→ **What the task asks**
Your task is to find every line in the records that holds the string "target" and copy it.

(Saved data entries)
┄┄┄┄┄┄┄┄┄┄┄┄┄┄┄┄┄┄┄┄

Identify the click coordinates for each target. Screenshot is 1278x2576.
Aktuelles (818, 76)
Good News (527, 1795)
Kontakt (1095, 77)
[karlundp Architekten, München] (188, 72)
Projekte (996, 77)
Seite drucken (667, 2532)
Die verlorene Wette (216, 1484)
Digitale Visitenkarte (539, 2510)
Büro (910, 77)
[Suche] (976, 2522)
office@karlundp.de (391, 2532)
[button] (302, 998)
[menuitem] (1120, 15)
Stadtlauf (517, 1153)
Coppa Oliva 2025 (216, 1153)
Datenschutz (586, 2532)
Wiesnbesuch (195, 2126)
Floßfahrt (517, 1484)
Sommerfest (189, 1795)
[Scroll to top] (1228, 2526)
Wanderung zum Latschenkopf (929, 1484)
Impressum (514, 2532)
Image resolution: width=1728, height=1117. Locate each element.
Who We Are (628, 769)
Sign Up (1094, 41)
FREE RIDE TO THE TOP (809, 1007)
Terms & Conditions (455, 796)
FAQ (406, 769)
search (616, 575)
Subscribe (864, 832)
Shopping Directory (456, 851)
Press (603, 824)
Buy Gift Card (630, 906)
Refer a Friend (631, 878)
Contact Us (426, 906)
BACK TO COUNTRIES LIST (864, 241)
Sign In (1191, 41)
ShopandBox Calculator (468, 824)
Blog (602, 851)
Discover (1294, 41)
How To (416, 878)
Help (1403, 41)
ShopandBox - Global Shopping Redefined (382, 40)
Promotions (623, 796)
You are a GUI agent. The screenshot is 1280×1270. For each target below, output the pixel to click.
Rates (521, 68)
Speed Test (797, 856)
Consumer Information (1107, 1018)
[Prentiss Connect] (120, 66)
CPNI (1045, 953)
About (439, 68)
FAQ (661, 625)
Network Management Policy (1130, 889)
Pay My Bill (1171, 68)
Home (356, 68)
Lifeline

┄┄┄┄┄┄┄┄┄┄┄┄┄┄┄┄┄┄┄┄

→ **Completed exercise**
Identify the click coordinates for each target. Screenshot is 1278x2576.
You are a GUI agent. The screenshot is 1280×1270. For each target below, output the pixel to click.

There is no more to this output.